▸ **DATA FOR THE TASK**

- Opening Delimiter -

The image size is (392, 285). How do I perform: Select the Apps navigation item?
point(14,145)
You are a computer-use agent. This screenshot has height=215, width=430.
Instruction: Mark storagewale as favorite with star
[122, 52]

- Closing Delimiter -
- Opening Delimiter -

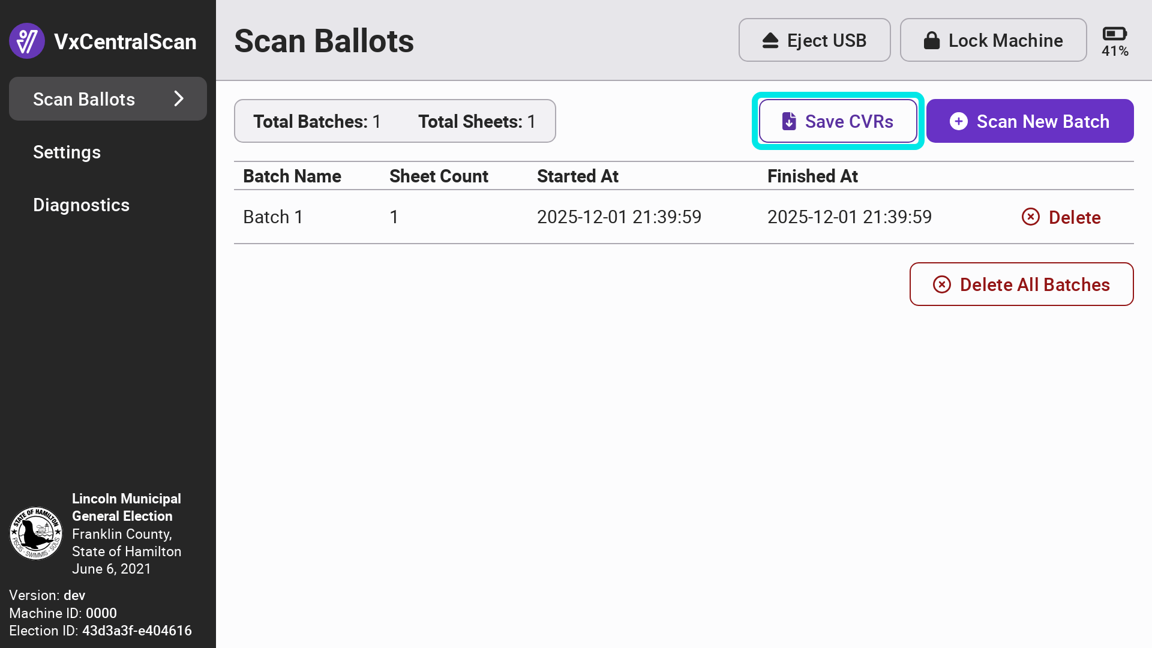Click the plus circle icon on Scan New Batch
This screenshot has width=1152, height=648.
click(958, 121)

- Closing Delimiter -
- Opening Delimiter -

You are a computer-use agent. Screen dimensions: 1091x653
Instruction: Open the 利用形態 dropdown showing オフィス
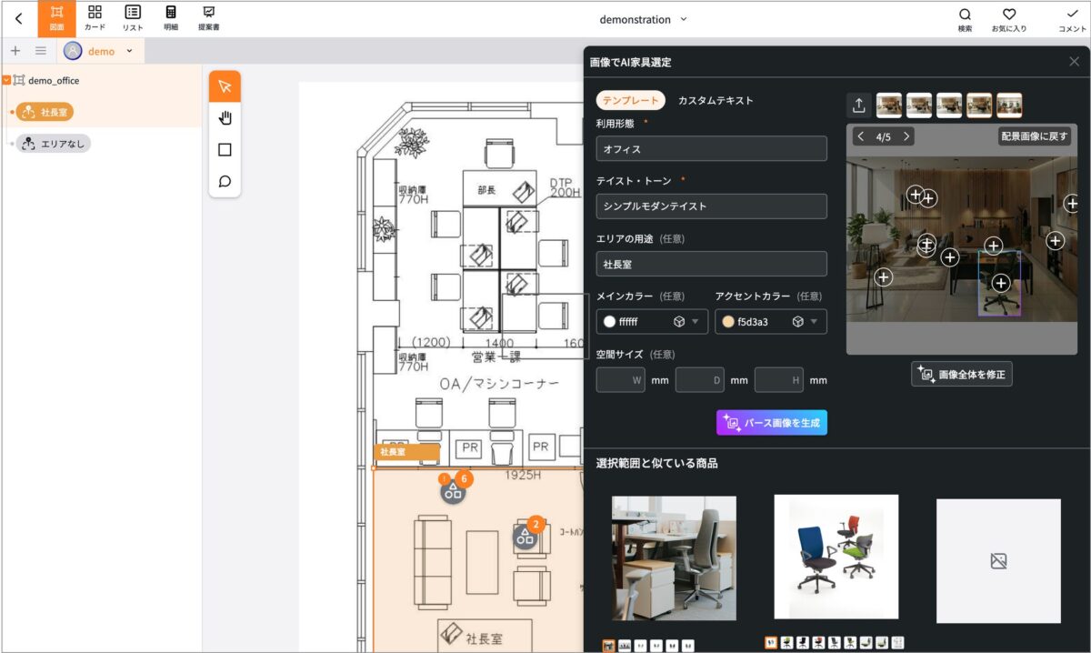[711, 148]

- Closing Delimiter -

▸ **WHAT IS REQUIRED**
Count how many lines above contain the word "agent". Reply with the number alone.

▸ **ANSWER SPACE**
2